Qu’à cela ne tienne. Les observateurs estiment que les autorités ne se sont jamais formellement opposées au retour de Masra. Officiellement, force est de reconnaître que le discours a toujours été celui de la main tendue, de l’ouverture, quoique, officieusement, il y ait des signes de tension. Sitôt le retour de l’opposant annoncé par nul autre que lui-même sur les réseaux sociaux, aussitôt les autorités de Ndjamena avaient émis un mandat d’arrêt international contre lui, instruction était donnée aux compagnies aériennes de ne pas l’embarquer. Dans la foulée, des dizaines de militants, plus de 70, venus l’accueillir à l’aéroport, avaient été arrêtés.
Un bras de fer que l’accord de Kinshasa va changer car le statu quo n’arrangeait personne, pas plus l’opposition que le pouvoir, remarque Valade de RFI.
D’une part, Masra envisageait son retour, pour reprendre sa place dans la vie politique tchadienne puisque sa formation, Les Transformateurs, était amorphe depuis son départ. Et s’il s’avisait de rentrer, le pouvoir serait dans l’obligation de l’arrêter, à cause du mandat d’arrêt.

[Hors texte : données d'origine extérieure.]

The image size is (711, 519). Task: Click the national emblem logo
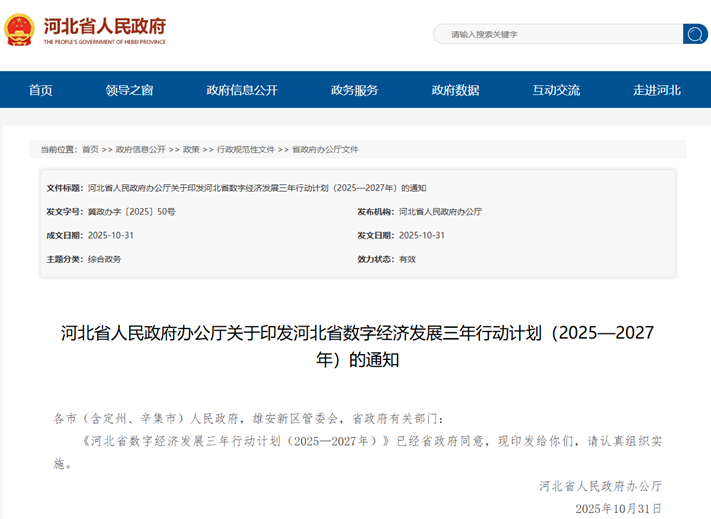[x=20, y=31]
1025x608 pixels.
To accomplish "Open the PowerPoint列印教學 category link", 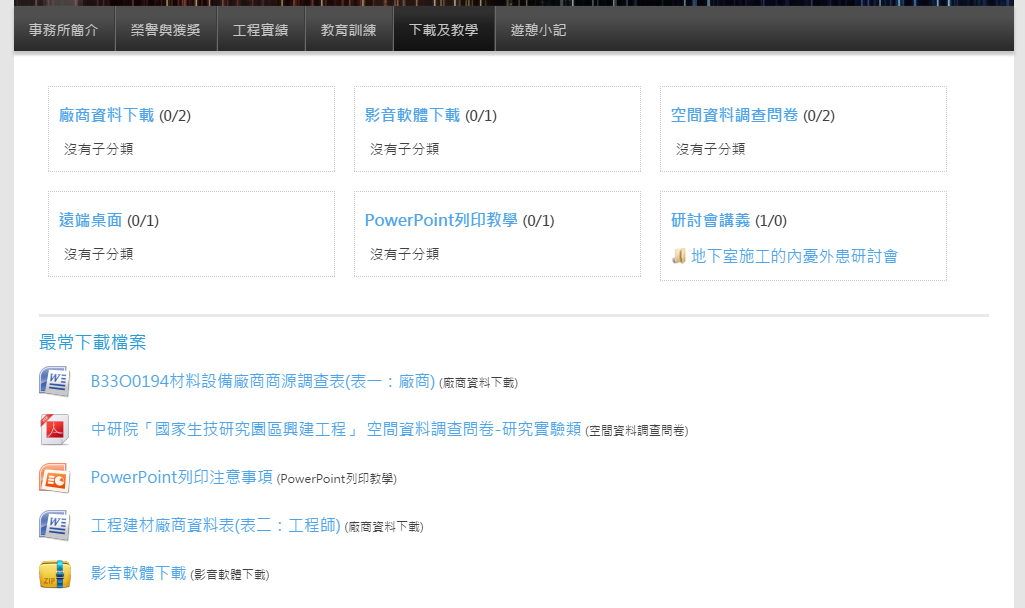I will 441,220.
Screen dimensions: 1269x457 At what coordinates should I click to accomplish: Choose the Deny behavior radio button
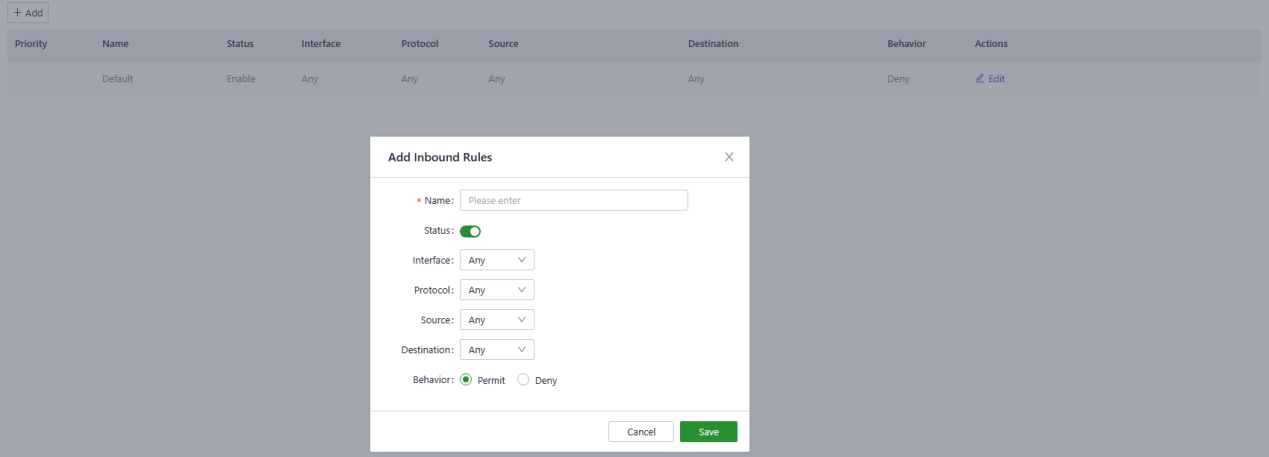click(522, 380)
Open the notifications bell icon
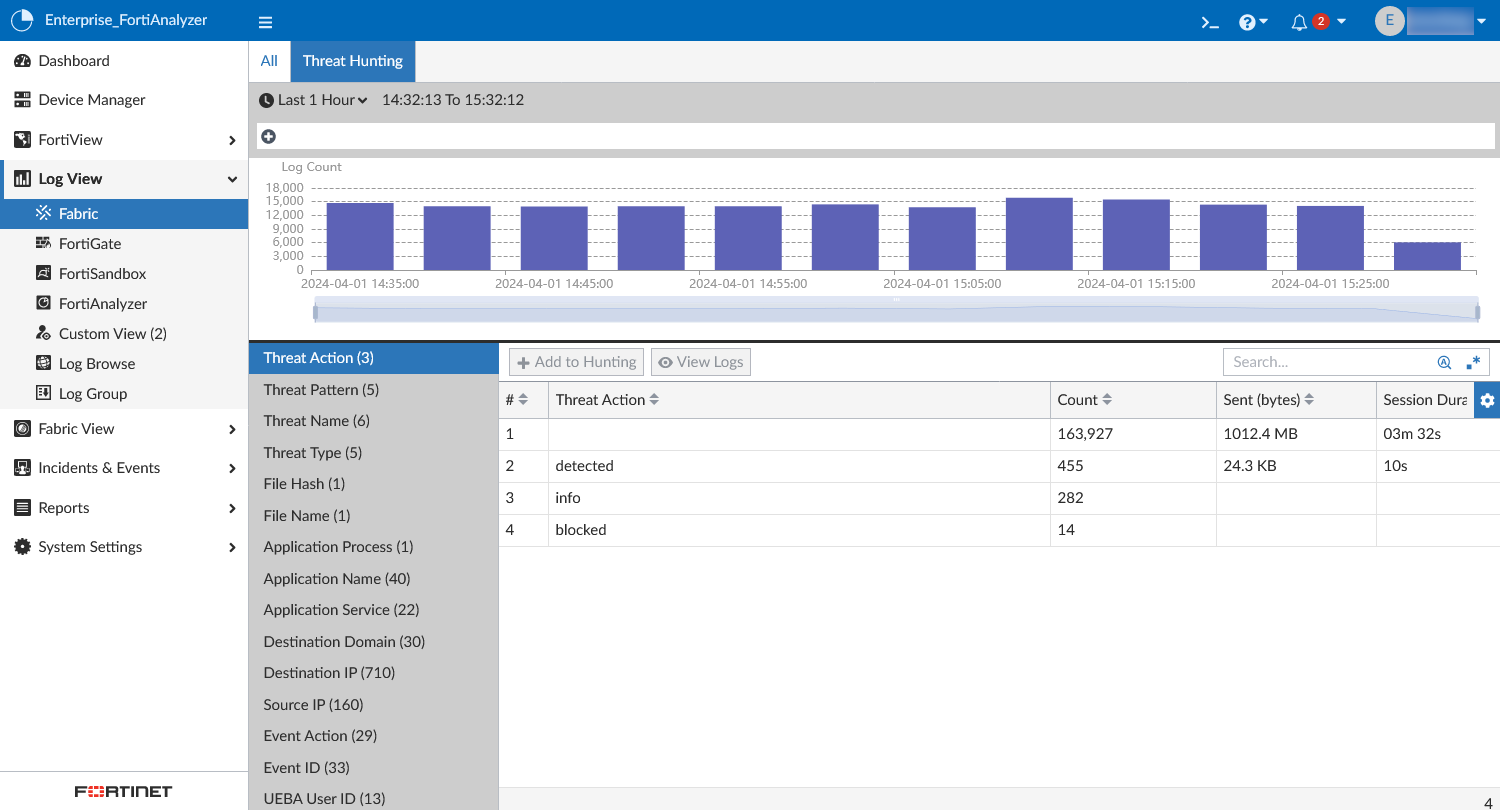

Ce qui aurait de lourdes conséquences: des troubles et, par voie de conséquence, une recrudescence de la crise politique qui, à la veille d’un référendum, aurait paralysé le pays.
D’autre part, si Masra ne rentrait pas, l’organisation du référendum et, au-delà, l’élection présidentielle de 2024, sans le chef de file emblématique de l’opposition, serait très difficile et, assurément, constituerait la preuve de la gestion unilatérale du processus par le Général Mohamed Déby Itno. Et, enfin, il va sans dire que ce retour est sans doute une exigence des bailleurs de fonds comme gage d’ouverture et garantie pour sécuriser le pays et par conséquent rendre possible la tenue de ces élections et en assurer le financement, ajoute le journaliste Carole Valade.
Dès son retour à N’Djamena en novembre dernier après plus d’un an d’exil, l’opposant avait changé son discours du tout au tout. « À partir d’aujourd’hui, nos portes sont ouvertes, nos cœurs sont ouverts, je voudrais que vous ouvriez les vôtres aussi pour poursuivre dans le dialogue », avait-il notamment déclaré.
Il n’en fallut pas plus pour provoquer la colère de l’opposition radicale, opposée à la signature d’un accord entre Masra et le régime de la transition quelques jours auparavant. L’opposition radicale voit dans sa nomination au poste de Premier ministre une trahison.
Quel pourrait être l’objectif de Masra ? Se réconcilier avec la société civile et préparer son propre avenir politique, en vue de la présidentielle prévue entre mai et octobre prochains. D’ores et déjà, la primature profite à son parti qui a obtenu portefeuilles ministériels. Pour le président de la transition, Mahamat Idriss Déby Itno, l’objectif, dans l’immédiat, est de désamorcer la crise. A quelle fin, réellement ? C’est ce qu’on verra.